La France politique a beaucoup lutté contre les  "corps intermédiaires"; elle a même été en 1791 jusqu'à supprimer les universités, comme les autres corporations. Elle a été plus que méfiante à l'égard des langues et des cultures régionales et elle s'est plus d'une fois définie comme jacobine. C'est même ainsi que François Furet a expliqué la pénétration du parti communiste en France.
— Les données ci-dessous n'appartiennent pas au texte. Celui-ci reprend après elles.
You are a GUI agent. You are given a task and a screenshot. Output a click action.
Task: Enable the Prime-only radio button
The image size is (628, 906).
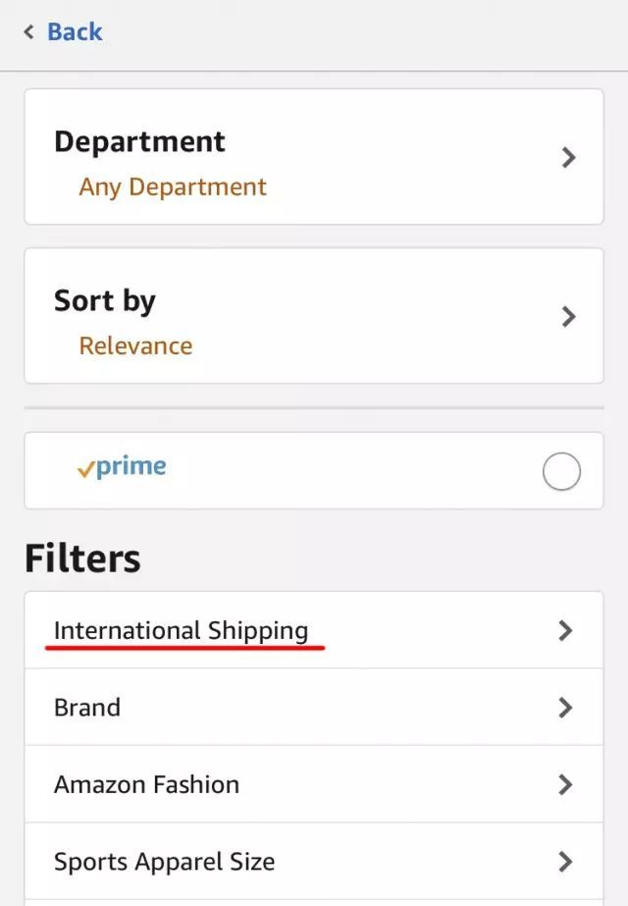[x=561, y=472]
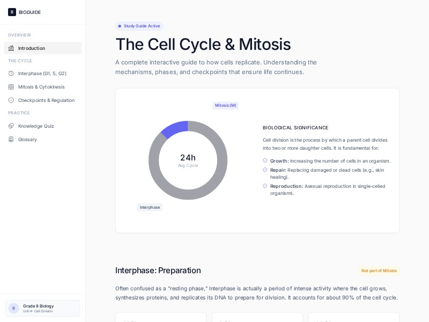This screenshot has width=429, height=322.
Task: Collapse the OVERVIEW section
Action: pos(19,35)
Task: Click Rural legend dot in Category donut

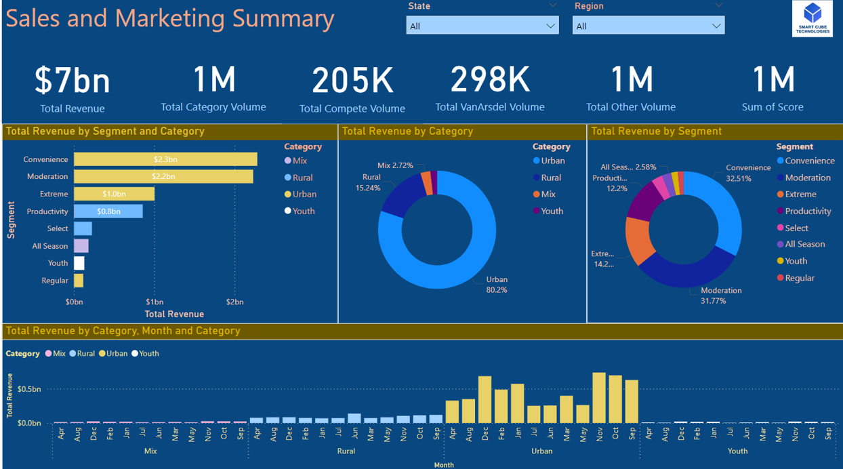Action: point(537,178)
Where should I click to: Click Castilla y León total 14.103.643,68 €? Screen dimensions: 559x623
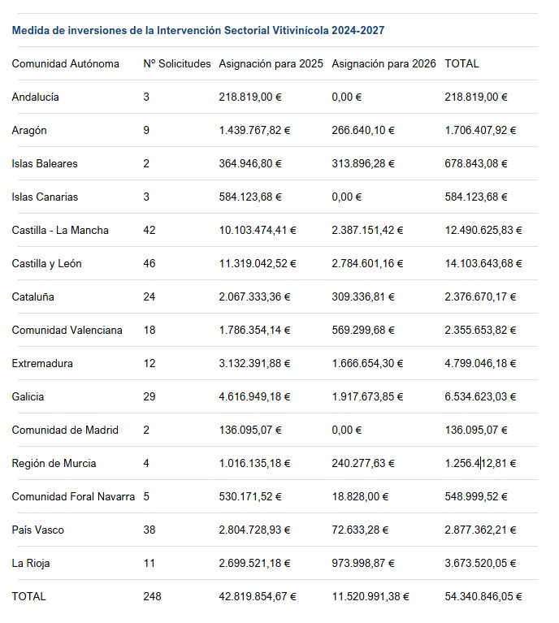pos(483,263)
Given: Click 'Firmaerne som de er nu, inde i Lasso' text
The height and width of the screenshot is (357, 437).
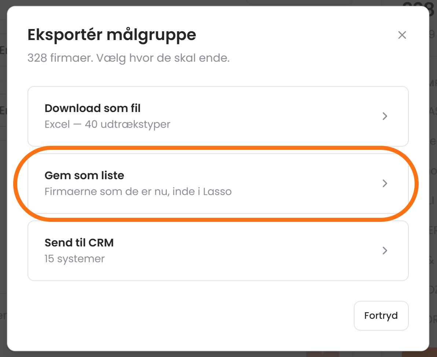Looking at the screenshot, I should 138,191.
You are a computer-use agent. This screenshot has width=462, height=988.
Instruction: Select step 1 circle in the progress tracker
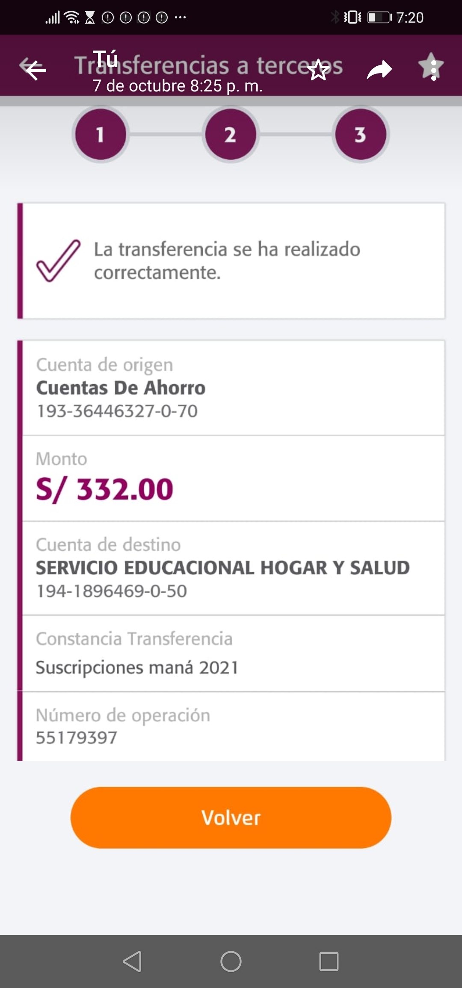pyautogui.click(x=101, y=135)
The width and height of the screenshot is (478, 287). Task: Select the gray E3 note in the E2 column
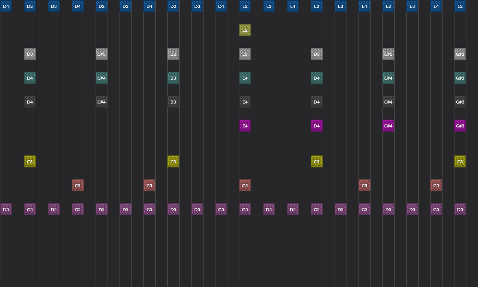(245, 54)
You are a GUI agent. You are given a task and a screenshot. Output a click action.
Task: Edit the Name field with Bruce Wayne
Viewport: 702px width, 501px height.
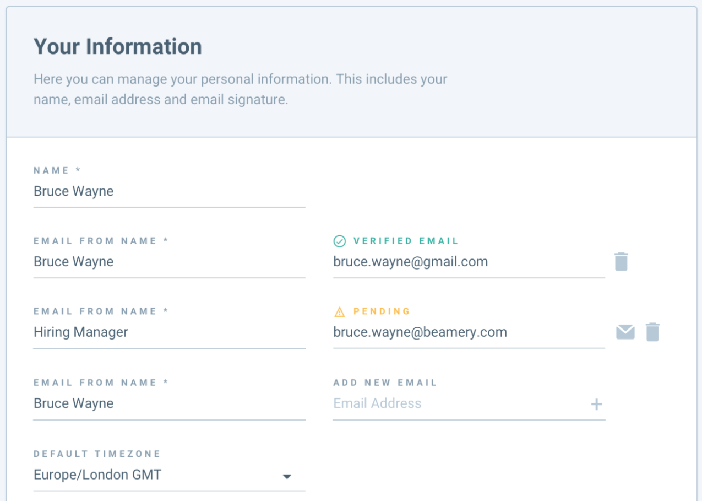click(x=169, y=191)
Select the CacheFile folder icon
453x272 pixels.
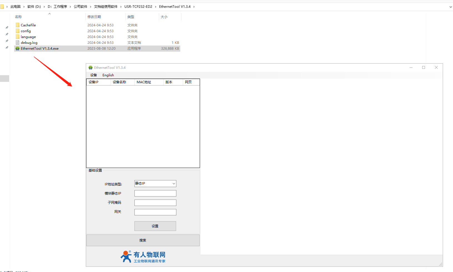17,25
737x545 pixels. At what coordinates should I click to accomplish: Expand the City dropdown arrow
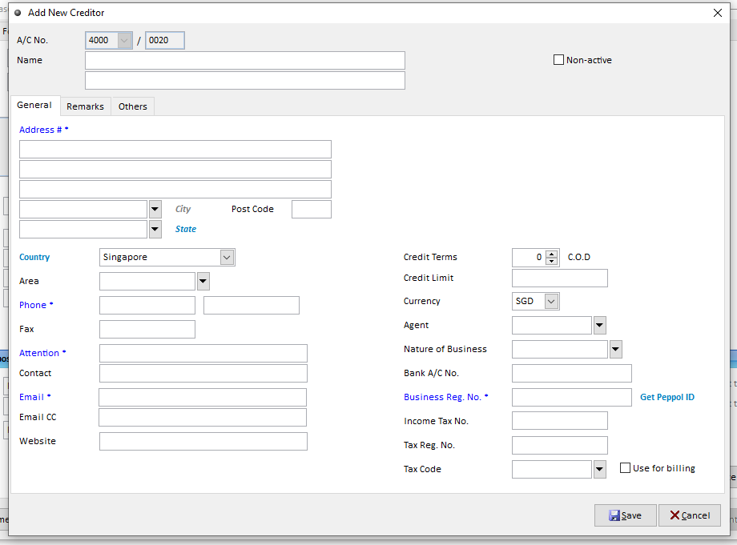click(x=155, y=210)
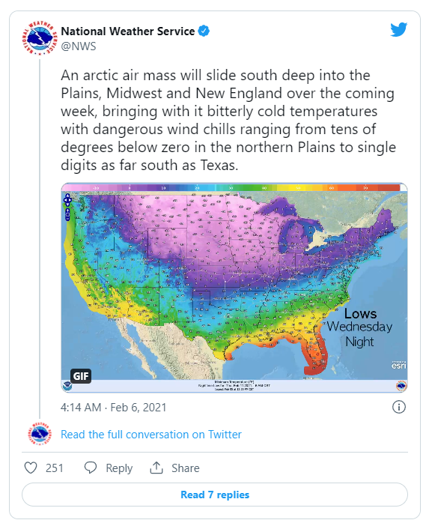Play the Lows Wednesday Night temperature map GIF
Image resolution: width=429 pixels, height=523 pixels.
click(234, 288)
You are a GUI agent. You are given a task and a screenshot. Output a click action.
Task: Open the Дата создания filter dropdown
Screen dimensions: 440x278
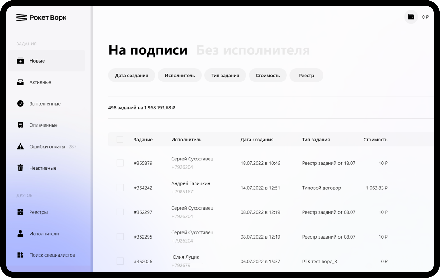[x=131, y=76]
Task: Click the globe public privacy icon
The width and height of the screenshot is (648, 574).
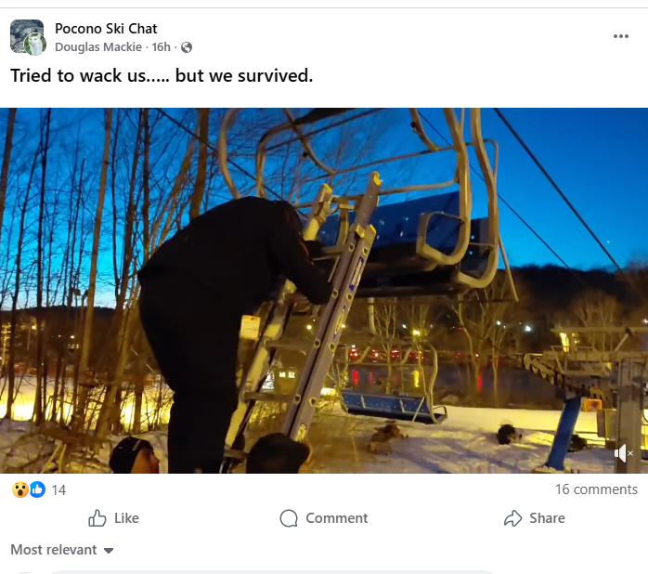Action: click(187, 47)
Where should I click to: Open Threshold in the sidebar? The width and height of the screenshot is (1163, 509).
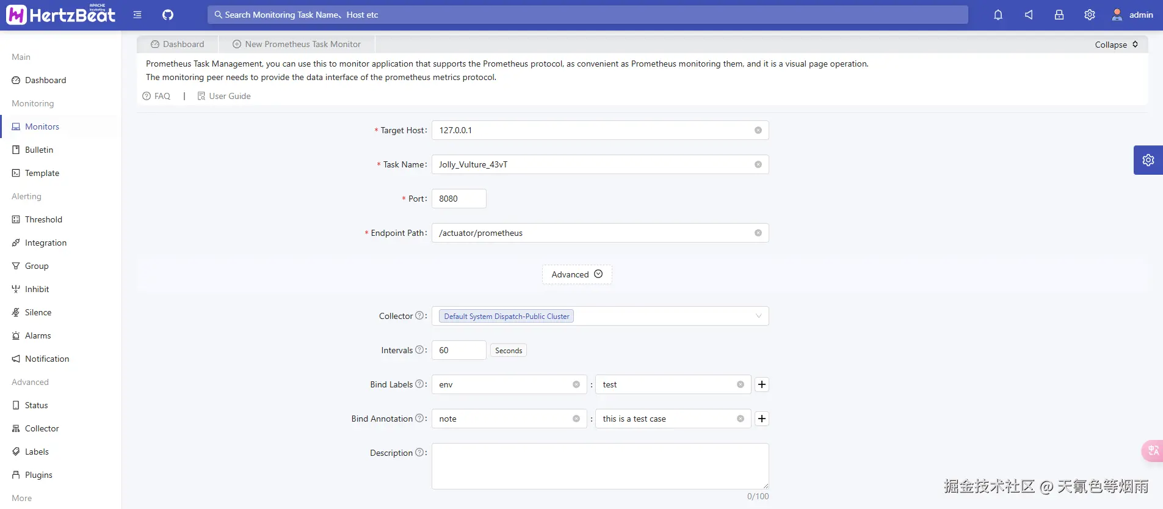tap(43, 219)
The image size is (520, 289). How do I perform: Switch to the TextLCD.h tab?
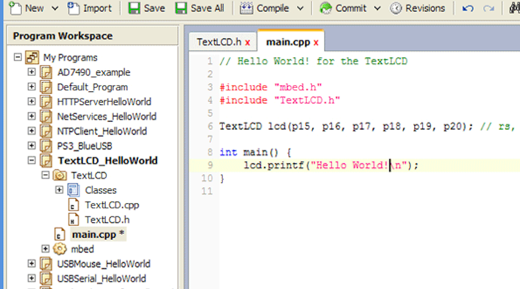(x=218, y=42)
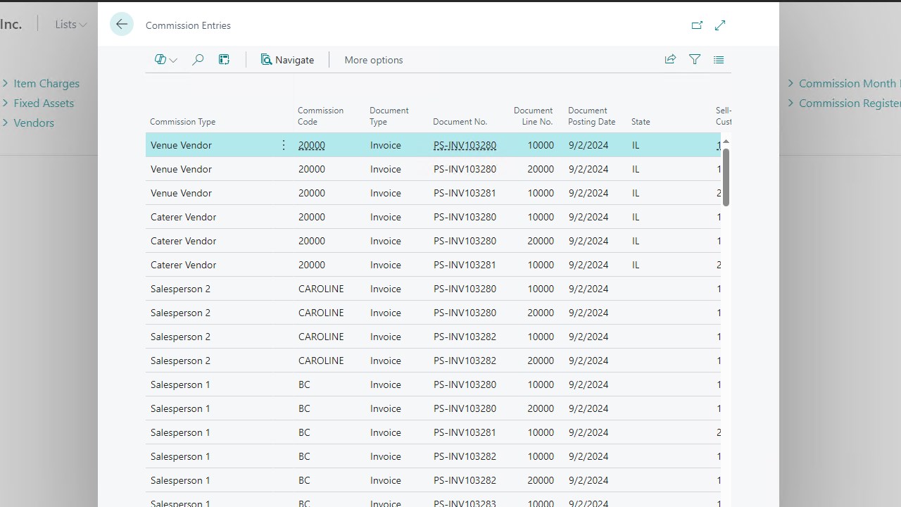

On peut même ajouter que le gaullisme qui donnait  la priorité à l'Etat l'a longtemps emporté sur le  libéralisme introduit par Giscard  d'Estaing, comme le parti  communiste a dominé le parti socialiste de 1936 à 1983, c'est-à- dire pendant un demi-siècle, tandis que la CGT, liée au parti communiste, restait la centrale syndicale la plus importante, en particulier dans les grandes entreprises publiques.
Je n'en conclus pas que les français sont des libéraux ou des socio-démocrates malheureux de devoir se déguiser en communistes, en trotskistes ou en gaullistes; ce serait même, j'en suis convaincu, un lourd contre-sens.
La réalité est que la France est plus divisée que les autres pays entre eux,  le monde public et le monde privé, l'appel à  l'unité et les exigences d'une société très diversifiée et même très hétérogène, sans même prendre en considération ceux qu'on appelle d'un terme creux : les "Outre- mer". Le malheur le plus profond de la France est qu'elle réclame plus de diversité mais juge médiocre ou archaïque  tout ce qui affaiblit l'unité nationale.
 Elle condamne la concentration des pouvoirs et des ressources à Paris, tout en étant consciente que c'est Paris qui fait la grandeur de la France comme le  pensèrent Henri IV,  la Révolution et Napoléon.
Tant qu'on n’aura pas réconcilié la tête et les jambes, l'universalisme et la diversité culturelle, le pouvoir de la majorité et le respect des minorités, les français seront mécontents de la France car leur meilleure manière de défendre ou l'unité ou la diversité est de se convaincre que l'Etat fait le choix inverse des citoyens. 
Mais comment surmonter ces contradictions? Penser qu'elles sont insurmontables est accepter un déclin national, qui se transformerait vite en catastrophe. Ce qui est probablement vrai est qu'il est moins difficile de sortir de ces  contradictions quand un pays a confiance en ses institutions politiques.  Ce n'est pas le cas aujourd'hui; nous sommes en danger.